→ RECORDS

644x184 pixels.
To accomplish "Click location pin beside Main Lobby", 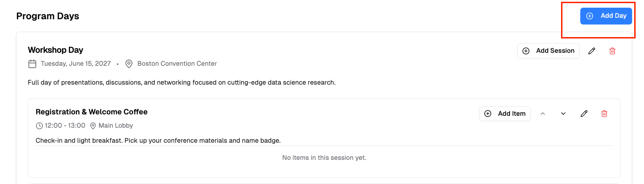I will pyautogui.click(x=93, y=126).
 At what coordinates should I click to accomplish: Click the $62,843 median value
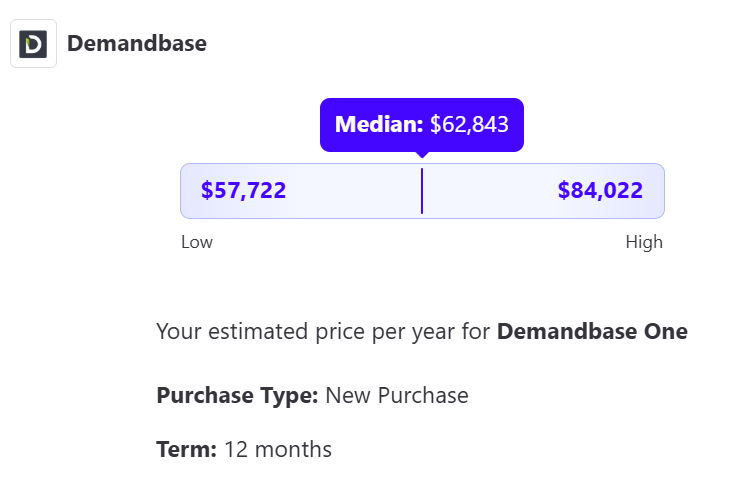(x=469, y=125)
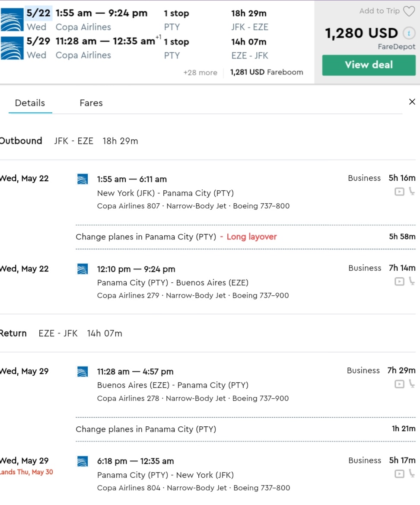Select the Details tab
This screenshot has width=420, height=505.
point(30,103)
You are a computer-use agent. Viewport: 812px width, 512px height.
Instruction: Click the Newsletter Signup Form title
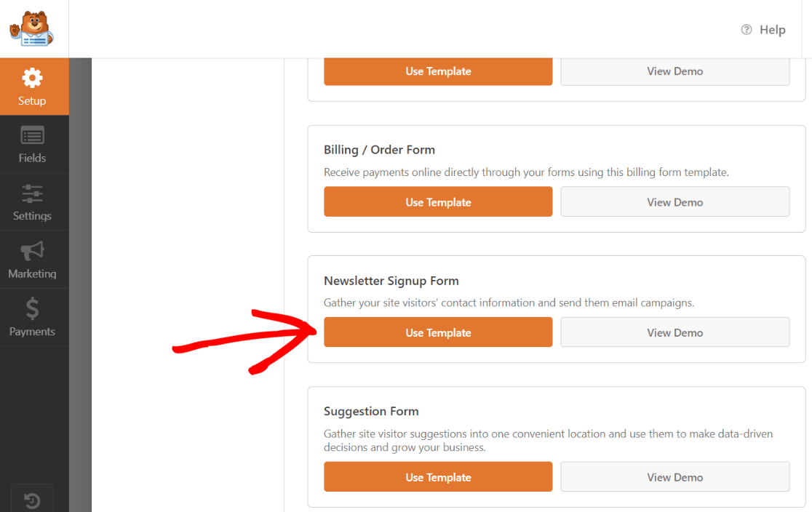pos(391,280)
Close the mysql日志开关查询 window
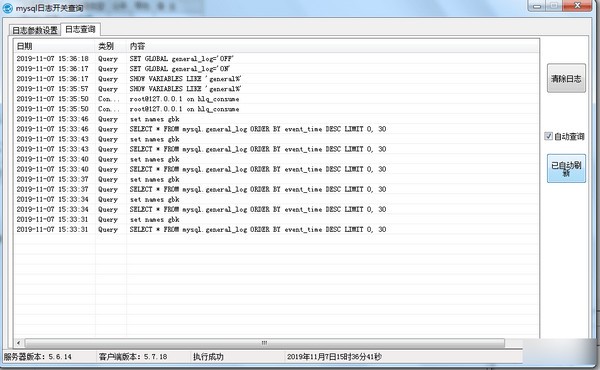This screenshot has width=600, height=370. click(x=577, y=6)
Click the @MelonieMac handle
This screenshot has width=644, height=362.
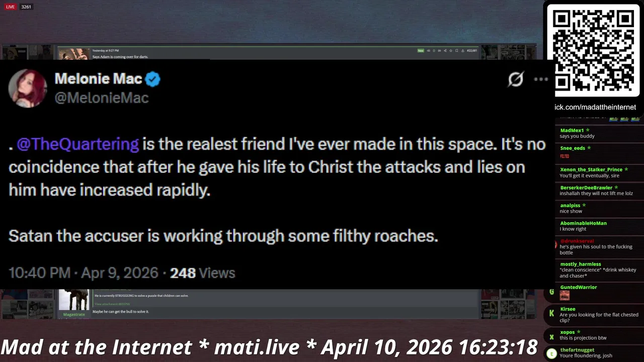tap(101, 98)
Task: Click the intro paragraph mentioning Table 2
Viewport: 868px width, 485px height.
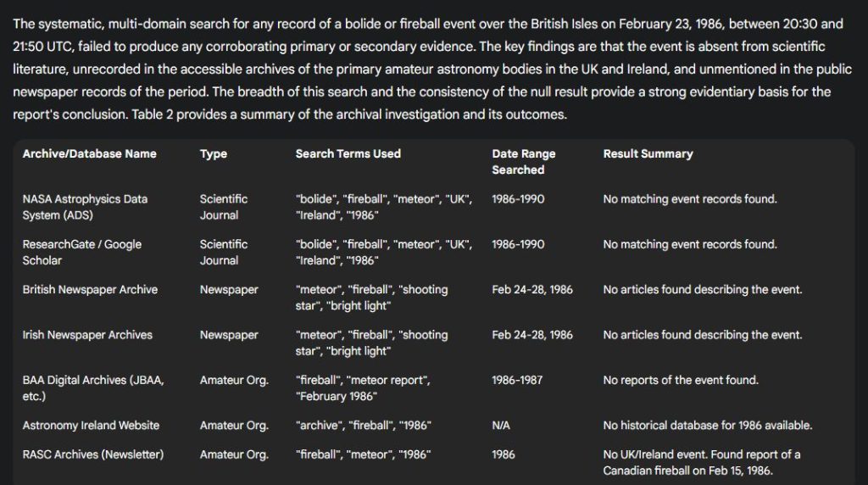Action: click(431, 70)
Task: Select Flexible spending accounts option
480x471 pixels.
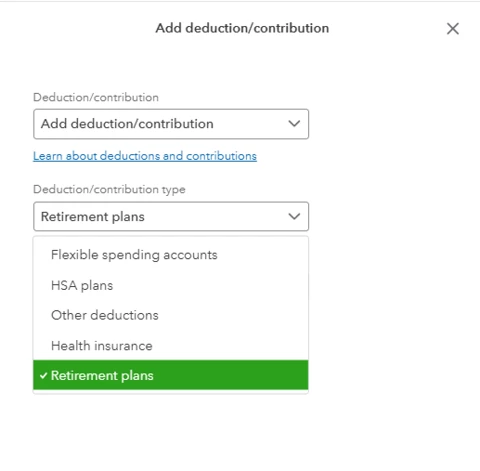Action: click(x=171, y=255)
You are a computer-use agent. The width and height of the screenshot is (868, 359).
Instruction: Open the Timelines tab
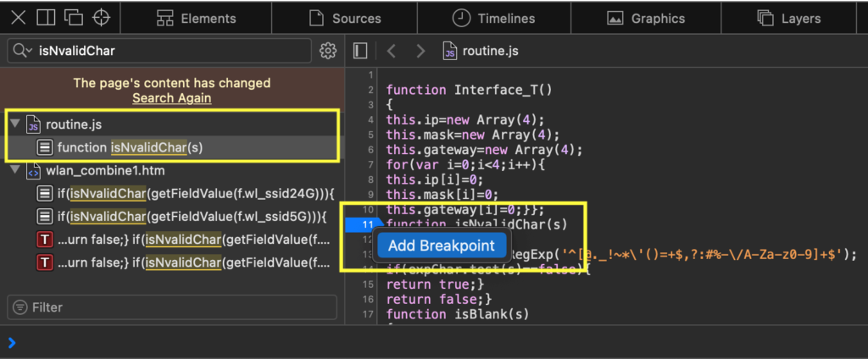[493, 19]
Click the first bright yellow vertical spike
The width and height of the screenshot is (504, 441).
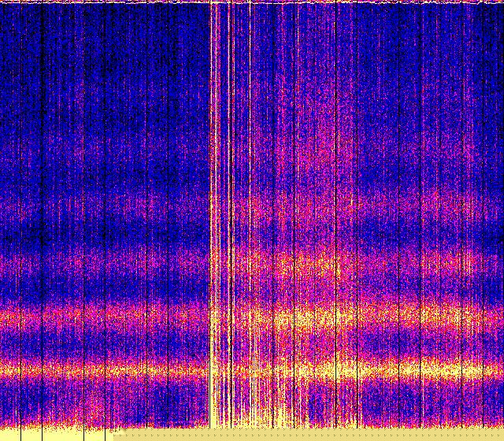tap(211, 197)
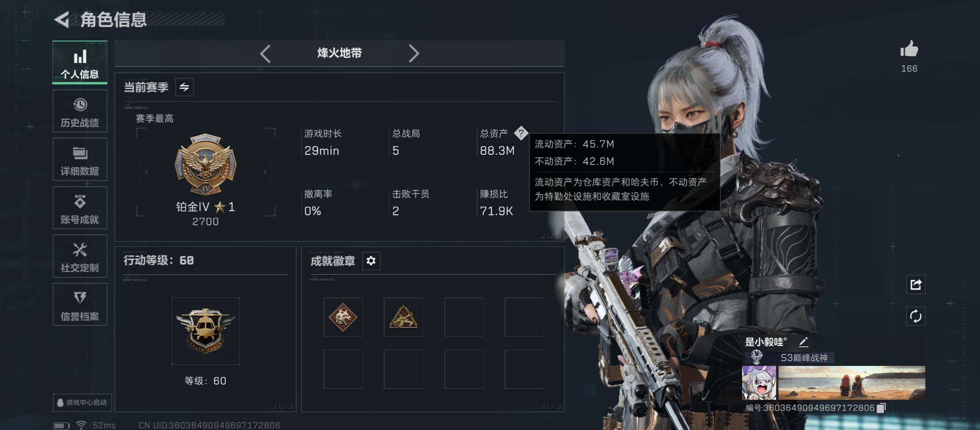The image size is (980, 430).
Task: Copy the player ID number icon
Action: 882,407
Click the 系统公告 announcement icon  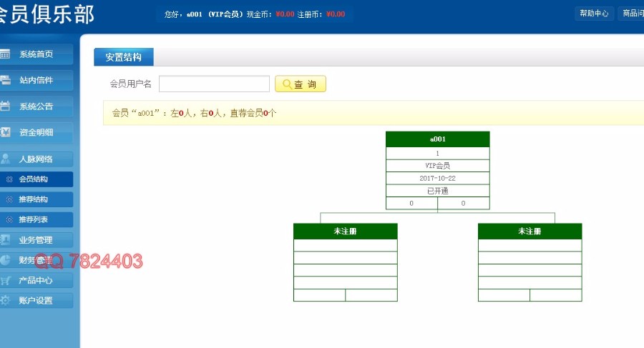[6, 106]
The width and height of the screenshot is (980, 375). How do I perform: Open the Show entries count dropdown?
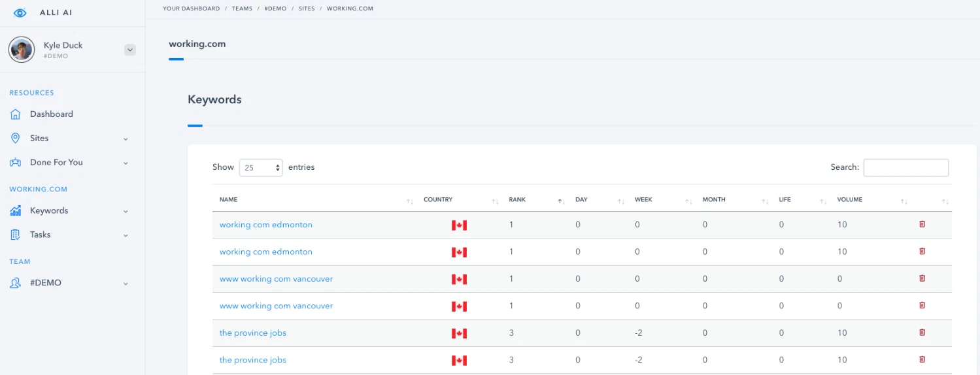(x=261, y=168)
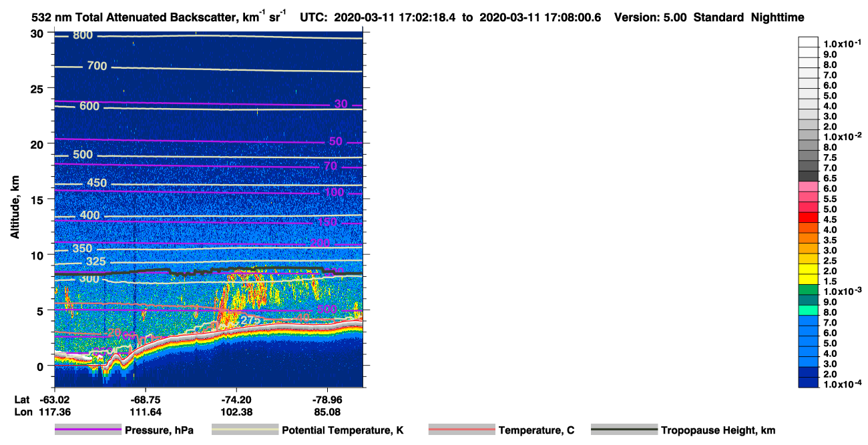Click the Tropopause Height, km legend text
The width and height of the screenshot is (868, 445).
tap(718, 430)
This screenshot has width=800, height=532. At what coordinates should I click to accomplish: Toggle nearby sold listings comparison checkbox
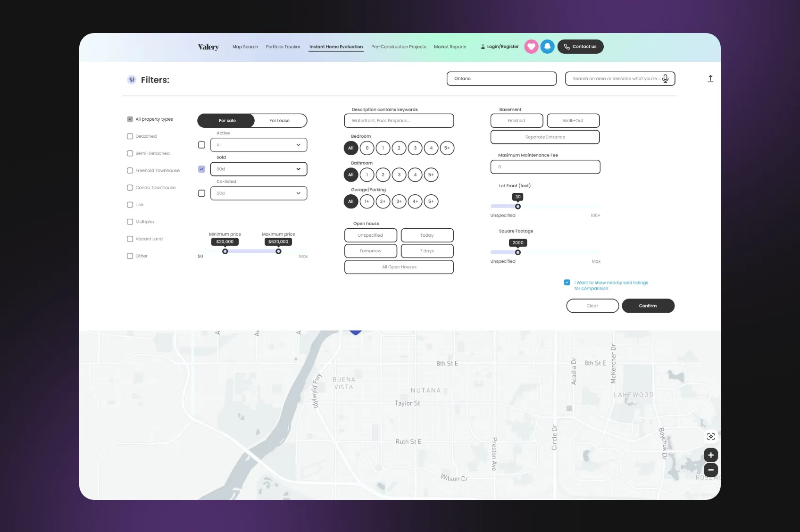pos(567,283)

→ GOAL OF THE EXERCISE
The word to look for is "computer"; copy out every line of the entries that holds it.

→ EXERCISE ANSWER
You are a computer-use agent. Viewport: 812px width, 512px height.
You are a computer-use agent. The width and height of the screenshot is (868, 359).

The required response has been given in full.